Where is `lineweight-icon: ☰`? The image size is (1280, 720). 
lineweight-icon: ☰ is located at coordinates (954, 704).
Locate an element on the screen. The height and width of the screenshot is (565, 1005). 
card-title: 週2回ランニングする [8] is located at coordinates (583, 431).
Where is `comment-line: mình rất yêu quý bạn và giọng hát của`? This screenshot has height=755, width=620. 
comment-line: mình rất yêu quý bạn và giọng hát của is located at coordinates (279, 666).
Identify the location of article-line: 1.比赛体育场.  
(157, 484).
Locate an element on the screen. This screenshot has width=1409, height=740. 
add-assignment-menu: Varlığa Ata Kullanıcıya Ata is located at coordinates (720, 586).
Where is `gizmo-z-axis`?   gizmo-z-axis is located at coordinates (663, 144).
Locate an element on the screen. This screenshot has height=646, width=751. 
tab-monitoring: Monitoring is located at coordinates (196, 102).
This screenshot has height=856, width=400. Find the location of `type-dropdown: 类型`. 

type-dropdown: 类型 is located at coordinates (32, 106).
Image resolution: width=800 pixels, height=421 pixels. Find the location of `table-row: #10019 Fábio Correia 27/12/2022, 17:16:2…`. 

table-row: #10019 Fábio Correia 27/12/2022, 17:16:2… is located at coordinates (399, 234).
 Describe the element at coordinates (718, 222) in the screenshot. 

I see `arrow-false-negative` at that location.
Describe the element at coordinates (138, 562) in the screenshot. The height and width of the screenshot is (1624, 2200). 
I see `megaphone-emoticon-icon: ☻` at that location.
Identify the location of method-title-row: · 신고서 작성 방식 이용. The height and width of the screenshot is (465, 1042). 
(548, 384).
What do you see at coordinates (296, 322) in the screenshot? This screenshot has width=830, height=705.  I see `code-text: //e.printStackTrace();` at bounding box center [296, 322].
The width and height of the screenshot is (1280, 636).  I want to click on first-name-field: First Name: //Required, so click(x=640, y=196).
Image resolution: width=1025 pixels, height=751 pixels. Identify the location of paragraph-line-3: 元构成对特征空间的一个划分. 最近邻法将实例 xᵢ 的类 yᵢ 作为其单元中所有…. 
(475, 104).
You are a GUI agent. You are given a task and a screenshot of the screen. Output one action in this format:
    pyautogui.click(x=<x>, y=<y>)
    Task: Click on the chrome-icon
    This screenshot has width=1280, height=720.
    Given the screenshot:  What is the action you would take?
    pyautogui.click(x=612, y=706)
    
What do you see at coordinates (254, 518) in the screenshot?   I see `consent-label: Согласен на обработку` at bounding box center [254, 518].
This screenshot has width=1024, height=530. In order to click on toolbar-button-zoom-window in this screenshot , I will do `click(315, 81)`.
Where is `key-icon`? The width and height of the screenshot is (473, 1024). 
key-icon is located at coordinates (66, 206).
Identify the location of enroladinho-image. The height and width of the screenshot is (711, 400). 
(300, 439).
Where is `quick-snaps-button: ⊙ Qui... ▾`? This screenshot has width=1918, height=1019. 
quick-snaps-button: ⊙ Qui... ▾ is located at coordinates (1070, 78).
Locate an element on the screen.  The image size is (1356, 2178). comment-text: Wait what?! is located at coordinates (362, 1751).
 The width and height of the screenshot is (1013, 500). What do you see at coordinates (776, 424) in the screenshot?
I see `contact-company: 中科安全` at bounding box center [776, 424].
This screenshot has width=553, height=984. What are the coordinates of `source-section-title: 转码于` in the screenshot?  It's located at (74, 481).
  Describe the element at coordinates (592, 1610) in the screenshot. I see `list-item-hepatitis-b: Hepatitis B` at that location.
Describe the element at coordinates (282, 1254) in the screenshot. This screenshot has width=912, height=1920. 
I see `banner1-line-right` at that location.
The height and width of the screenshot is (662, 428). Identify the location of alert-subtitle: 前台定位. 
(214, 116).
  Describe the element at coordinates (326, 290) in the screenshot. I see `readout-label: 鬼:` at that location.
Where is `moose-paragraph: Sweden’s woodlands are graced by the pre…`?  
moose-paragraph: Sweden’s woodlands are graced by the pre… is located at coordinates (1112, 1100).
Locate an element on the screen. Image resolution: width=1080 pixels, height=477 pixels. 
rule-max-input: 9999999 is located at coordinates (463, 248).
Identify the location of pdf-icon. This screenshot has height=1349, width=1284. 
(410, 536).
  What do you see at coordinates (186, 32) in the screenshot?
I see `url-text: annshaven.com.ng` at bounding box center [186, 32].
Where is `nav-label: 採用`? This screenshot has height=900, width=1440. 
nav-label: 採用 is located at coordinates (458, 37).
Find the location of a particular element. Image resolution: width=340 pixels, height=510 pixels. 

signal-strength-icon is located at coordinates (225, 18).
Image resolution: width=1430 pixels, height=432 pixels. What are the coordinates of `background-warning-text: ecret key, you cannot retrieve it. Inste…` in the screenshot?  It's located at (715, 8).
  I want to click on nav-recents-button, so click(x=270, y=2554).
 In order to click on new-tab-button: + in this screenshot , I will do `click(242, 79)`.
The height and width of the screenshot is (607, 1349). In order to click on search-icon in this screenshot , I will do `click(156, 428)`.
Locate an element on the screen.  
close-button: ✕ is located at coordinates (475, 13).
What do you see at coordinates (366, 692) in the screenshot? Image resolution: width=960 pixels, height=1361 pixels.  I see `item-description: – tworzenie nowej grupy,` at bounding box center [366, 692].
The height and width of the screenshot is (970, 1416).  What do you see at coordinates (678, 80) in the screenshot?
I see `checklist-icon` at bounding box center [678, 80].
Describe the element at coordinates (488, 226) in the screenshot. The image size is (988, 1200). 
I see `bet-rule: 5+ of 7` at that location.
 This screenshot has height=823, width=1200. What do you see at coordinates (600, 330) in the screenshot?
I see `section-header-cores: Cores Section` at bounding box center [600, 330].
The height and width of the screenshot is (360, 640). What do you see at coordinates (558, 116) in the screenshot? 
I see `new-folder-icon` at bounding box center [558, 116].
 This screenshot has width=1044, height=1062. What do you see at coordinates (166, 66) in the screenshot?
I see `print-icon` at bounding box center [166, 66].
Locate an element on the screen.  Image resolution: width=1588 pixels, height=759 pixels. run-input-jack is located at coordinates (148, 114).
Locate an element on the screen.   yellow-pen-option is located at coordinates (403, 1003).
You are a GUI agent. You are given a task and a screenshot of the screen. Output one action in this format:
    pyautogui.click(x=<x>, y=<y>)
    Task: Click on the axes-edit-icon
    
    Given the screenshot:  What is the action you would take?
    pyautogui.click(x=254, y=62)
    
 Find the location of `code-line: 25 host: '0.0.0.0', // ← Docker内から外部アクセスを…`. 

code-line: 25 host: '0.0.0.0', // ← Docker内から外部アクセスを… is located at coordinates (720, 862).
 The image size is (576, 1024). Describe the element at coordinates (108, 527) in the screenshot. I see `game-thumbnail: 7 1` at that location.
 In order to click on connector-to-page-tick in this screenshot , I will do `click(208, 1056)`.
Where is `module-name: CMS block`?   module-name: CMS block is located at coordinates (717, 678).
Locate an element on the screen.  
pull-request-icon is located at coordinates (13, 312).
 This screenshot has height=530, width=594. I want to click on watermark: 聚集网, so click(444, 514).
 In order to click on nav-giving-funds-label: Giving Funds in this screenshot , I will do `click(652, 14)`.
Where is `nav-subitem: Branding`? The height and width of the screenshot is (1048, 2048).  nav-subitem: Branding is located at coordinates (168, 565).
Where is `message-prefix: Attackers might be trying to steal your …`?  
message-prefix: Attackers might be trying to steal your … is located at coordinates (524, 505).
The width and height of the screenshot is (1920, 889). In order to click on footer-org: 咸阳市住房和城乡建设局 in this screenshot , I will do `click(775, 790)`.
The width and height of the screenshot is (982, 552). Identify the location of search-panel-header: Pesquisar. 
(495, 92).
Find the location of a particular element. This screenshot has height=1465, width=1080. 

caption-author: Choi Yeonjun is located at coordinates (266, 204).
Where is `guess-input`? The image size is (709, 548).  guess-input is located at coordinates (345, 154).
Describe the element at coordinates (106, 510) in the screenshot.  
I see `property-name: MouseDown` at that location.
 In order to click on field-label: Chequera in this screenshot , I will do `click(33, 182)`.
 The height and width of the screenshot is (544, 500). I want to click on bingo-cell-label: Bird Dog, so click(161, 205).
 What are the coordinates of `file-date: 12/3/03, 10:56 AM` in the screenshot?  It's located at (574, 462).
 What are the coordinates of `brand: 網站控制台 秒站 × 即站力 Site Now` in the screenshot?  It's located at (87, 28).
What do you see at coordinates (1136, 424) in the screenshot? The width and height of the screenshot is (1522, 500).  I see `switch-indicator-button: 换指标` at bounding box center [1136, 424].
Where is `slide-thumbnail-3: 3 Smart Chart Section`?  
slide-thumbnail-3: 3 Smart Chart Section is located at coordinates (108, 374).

# Task details:
State how many lines of the listing above contain the string "host", treating uppercase and lowercase as different. Reply with the number alone.

# Response area:
2